Morning Chaps, as i am new to this watch lark please be gentle and excuse my ignorance. I have a Seiko "Kinetic" notice the quotations on the Kinetic. The facia says its a Kinetic but the back states its quartz. (now i'm confused)anyway....the watch details are 2219-02 on the back and inside it says PC33a (looked this up and its a TMI time module japan made. OK that's the details can anyone offer any more advise on this watch i deffo think it's a fake. Please if you have any comments and i mean comments not sarcastic remarks...LOL please add info to this topic.The problem i have as well is the watch itself is well made good strong rubber strap with steel surrounds thick on the dial it says Mov't japan 5m42-0h08 T2?????????


----------



## Guest (Aug 6, 2011)

sorry about the duplicate topic


----------



## Billtr96sn (Jun 15, 2011)

Not a fake. The 5M42 movement is one of theirs.

Here's how it works. As you move the watch the rotor moves driving a small gear which spins incredibly fast and charges up a small capacitor which then goes to power the quartz movement.

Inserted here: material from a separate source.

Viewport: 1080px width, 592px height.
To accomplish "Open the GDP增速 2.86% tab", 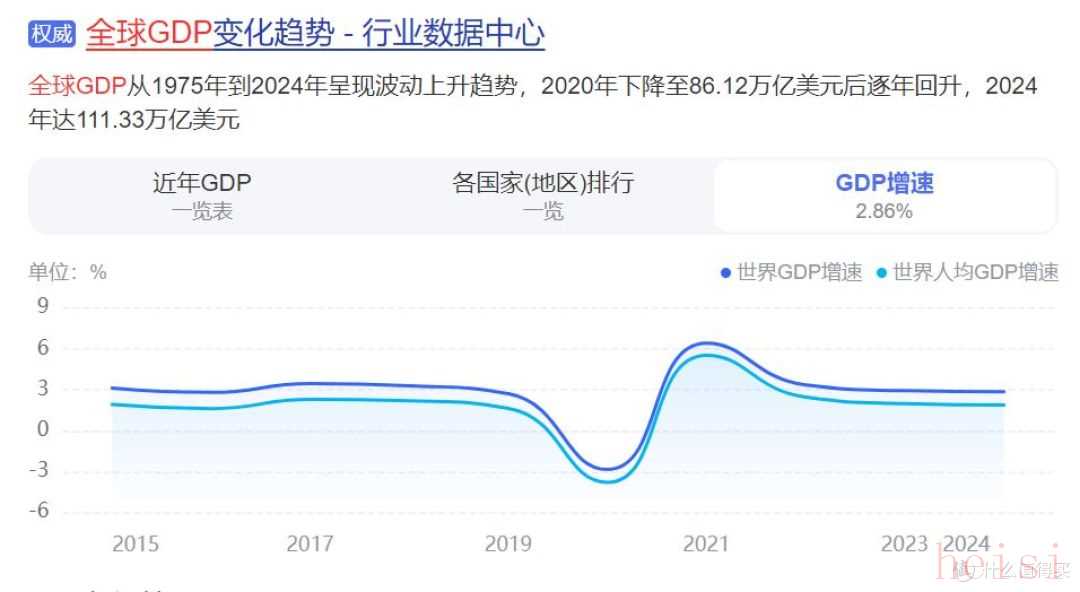I will 884,195.
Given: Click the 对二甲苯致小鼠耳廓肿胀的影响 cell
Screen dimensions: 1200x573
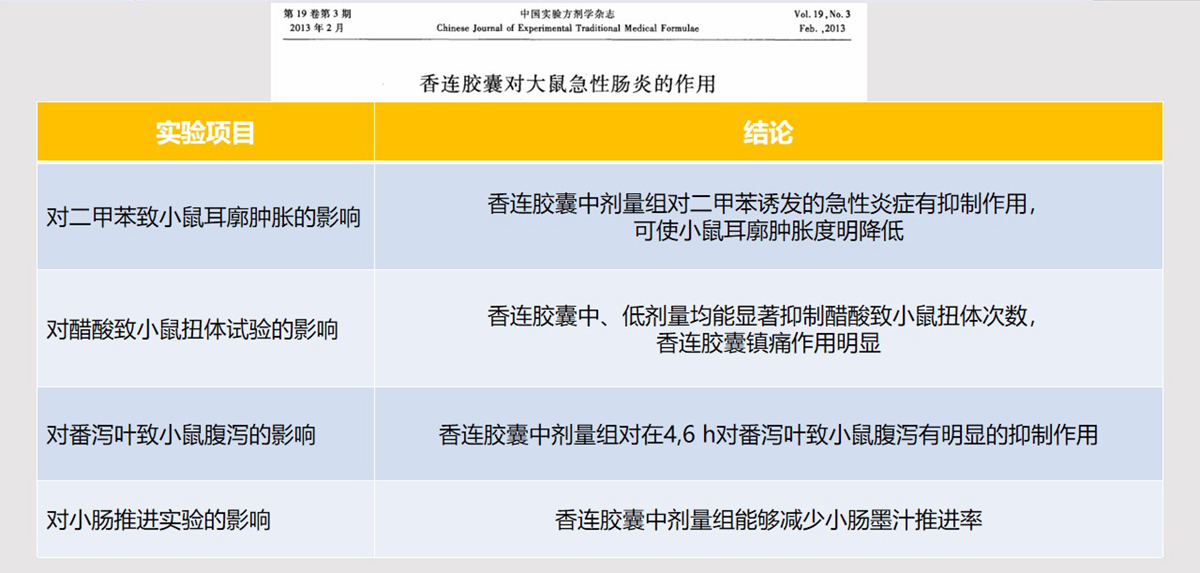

Now, the earlier movements had a capacitor (also called a accumulator) thatdidnt last very oong, but there is a fix with a updated version. I have just done one myself, if you want I can give you a link to the firm I got the bits from (only cost me about Â£10) and is a fairly easy job.


----------



## Guest (Aug 6, 2011)

Hi thanks for the reply. I am still confused and why i believe it may be a fake "again i'm shrugging my shoulders" there is a battery fitted would this still be the case that it may be genuine?


----------



## Guest (Aug 6, 2011)

if you take a look at this image 







its the same as this but my one is sort of luminous yellow and also has date and day the month is in french i think just trying to figure out how to change the month to see if it is in english as well.


----------



## Big Bad Boris (Dec 3, 2010)

The 5M42 movement should be date only (no day), but the 5M43 has both day and date. So if your 5M42 has both day and date something is amiss.

Here's some info re the capacitor upgrade, the capacitor does look like a battery.

http://www.searat.me.uk/kinetic.html


----------



## Guest (Aug 6, 2011)

many thanks i thought this may be a fake after all...;lol


----------



## Guest (Aug 6, 2011)

nope looking at that website this is deffo a battery not a capacitor cheap fake then oh hum


----------



## Billtr96sn (Jun 15, 2011)

The capacitor looks exactly like a battery, I have fitted a couple to my Pulsars recently. To be honest, I cannot see why there would be fakes of that particular movement and watch.

Can you take any pics of yours for us to look at, that way we can put it to bed one way or the other.


----------



## Billtr96sn (Jun 15, 2011)

Here is a pic of the uprated/updated replacement


----------



## Guest (Aug 6, 2011)

yeh i will sort it tonight when i get home from work...cheers


----------